__Selected excerpt__
# # # # #
Very few, if any, people on the Grateful Dead Tour would admit to believing that they thought Jerry Garcia was God, but the widespread belief that the Deadheads were a personality cult who worshipped Garcia persisted. This was most evident in the rumors and mystery surrounding The Spinners (more formally, The Family of Unlimited Devotion). The Spinners were a communal group of young people in peasant dresses and other austere clothing who would twirl in the hallways of Deadshows and were often seen prostrate on the floor of the venues after Garcia would finish songs.

When asked about the Spinners, Garcia replied, "They're kind of like our Sufis. I think it's really great that there's a place where they can be comfortable enough to do something with such abandon. It's nice to provide that. That's one of the things I'm proud of the Grateful Dead for. It's like free turf."12.

When asked how he felt about the Jerry is God phenomena, Garcia responded with characteristic humor, "Anybody who thinks I'm God should talk to my kids." Did he mind being the focal point of a religious group? "Well, I'll put up with it until they come for me with the cross and the nails."13.
# # # # #
__Entries__
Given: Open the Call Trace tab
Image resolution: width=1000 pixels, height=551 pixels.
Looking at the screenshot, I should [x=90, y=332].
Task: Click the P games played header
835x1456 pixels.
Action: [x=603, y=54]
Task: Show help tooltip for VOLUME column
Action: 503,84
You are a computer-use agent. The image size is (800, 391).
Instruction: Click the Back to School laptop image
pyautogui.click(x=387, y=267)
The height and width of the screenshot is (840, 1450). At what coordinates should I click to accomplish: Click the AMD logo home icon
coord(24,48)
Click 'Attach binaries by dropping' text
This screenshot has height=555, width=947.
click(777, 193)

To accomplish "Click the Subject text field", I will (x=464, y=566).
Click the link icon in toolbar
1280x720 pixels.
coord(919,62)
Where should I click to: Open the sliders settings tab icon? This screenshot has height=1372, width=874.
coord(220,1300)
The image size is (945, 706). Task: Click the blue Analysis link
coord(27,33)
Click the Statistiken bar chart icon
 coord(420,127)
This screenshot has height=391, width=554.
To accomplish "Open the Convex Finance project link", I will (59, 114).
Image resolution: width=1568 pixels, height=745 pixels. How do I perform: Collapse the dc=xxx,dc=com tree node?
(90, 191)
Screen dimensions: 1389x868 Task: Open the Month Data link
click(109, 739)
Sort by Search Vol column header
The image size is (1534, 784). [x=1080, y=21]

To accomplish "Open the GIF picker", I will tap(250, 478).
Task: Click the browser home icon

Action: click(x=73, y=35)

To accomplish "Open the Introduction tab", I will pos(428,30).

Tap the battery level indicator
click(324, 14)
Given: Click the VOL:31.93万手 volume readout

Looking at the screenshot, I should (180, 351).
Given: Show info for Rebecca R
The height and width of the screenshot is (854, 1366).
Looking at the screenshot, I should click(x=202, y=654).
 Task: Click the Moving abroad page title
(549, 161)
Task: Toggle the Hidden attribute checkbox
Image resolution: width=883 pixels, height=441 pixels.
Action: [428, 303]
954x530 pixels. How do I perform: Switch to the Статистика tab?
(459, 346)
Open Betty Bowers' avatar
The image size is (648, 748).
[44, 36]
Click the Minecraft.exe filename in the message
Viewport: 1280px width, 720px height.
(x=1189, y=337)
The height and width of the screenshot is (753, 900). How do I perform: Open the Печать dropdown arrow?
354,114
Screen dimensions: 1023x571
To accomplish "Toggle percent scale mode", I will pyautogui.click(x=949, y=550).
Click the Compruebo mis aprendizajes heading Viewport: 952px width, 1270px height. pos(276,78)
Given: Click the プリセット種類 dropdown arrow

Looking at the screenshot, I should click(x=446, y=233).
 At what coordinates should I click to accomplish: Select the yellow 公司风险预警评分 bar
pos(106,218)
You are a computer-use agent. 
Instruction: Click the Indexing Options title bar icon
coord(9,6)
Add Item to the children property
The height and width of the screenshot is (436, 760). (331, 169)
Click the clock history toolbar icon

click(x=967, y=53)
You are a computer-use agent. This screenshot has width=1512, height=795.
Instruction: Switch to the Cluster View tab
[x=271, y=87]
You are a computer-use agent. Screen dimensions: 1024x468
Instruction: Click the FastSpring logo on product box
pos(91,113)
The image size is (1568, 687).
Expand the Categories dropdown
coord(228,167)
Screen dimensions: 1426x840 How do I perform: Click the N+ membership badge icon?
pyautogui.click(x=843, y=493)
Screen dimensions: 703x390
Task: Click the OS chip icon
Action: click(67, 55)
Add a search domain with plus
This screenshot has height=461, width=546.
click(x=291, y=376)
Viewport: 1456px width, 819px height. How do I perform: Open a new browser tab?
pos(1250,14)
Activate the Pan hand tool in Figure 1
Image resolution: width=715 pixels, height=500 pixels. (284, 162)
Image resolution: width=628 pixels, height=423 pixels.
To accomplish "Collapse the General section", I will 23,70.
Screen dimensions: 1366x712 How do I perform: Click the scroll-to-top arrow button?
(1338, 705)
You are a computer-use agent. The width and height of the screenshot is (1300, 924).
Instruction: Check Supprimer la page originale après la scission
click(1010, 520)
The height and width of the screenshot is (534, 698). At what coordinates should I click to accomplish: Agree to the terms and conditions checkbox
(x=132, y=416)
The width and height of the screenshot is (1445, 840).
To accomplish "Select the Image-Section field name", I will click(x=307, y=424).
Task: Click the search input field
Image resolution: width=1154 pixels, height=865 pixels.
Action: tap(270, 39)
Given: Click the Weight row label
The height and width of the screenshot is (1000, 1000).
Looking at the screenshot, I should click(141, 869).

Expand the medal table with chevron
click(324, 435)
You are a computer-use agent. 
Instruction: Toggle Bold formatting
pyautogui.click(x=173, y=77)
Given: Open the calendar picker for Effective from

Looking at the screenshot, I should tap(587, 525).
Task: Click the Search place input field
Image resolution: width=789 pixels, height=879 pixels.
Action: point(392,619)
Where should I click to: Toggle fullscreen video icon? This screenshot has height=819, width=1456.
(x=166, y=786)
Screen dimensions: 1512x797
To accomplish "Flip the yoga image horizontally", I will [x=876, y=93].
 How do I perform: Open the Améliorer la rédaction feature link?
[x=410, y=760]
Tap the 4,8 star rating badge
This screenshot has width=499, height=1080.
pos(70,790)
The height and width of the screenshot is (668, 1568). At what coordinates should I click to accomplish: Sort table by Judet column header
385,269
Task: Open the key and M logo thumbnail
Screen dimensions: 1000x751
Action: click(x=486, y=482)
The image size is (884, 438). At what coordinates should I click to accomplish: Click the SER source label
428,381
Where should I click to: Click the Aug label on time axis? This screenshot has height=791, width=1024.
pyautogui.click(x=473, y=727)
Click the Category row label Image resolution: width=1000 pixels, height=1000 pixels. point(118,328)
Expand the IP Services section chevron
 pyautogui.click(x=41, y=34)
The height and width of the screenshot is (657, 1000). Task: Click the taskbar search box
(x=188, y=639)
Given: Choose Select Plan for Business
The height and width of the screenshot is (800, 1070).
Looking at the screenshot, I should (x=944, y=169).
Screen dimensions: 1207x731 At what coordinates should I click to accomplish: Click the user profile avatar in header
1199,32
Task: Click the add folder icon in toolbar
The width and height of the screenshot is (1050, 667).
# # # # #
__Directions__
a - Reproduce the part of the Grateful Dead text that opens with the words containing "Very few, if" and closes with "would finish songs.".
b - Summarize the Grateful Dead text in two sentences.

__Per-task answers__
a -
Very few, if any, people on the Grateful Dead Tour would admit to believing that they thought Jerry Garcia was God, but the widespread belief that the Deadheads were a personality cult who worshipped Garcia persisted. This was most evident in the rumors and mystery surrounding The Spinners (more formally, The Family of Unlimited Devotion). The Spinners were a communal group of young people in peasant dresses and other austere clothing who would twirl in the hallways of Deadshows and were often seen prostrate on the floor of the venues after Garcia would finish songs.

b - Although few Deadheads would admit to believing Jerry Garcia was God, the belief that they were a personality cult who worshipped him persisted, most evidently in the mystery surrounding the Spinners, a communal group who twirled in the hallways of Deadshows and lay prostrate after Garcia finished songs. Garcia compared the Spinners to Sufis and said he was proud the band gave them a place to be comfortable, and he responded to the "Jerry is God" phenomenon with humor, remarking that anyone who thought he was God should talk to his kids.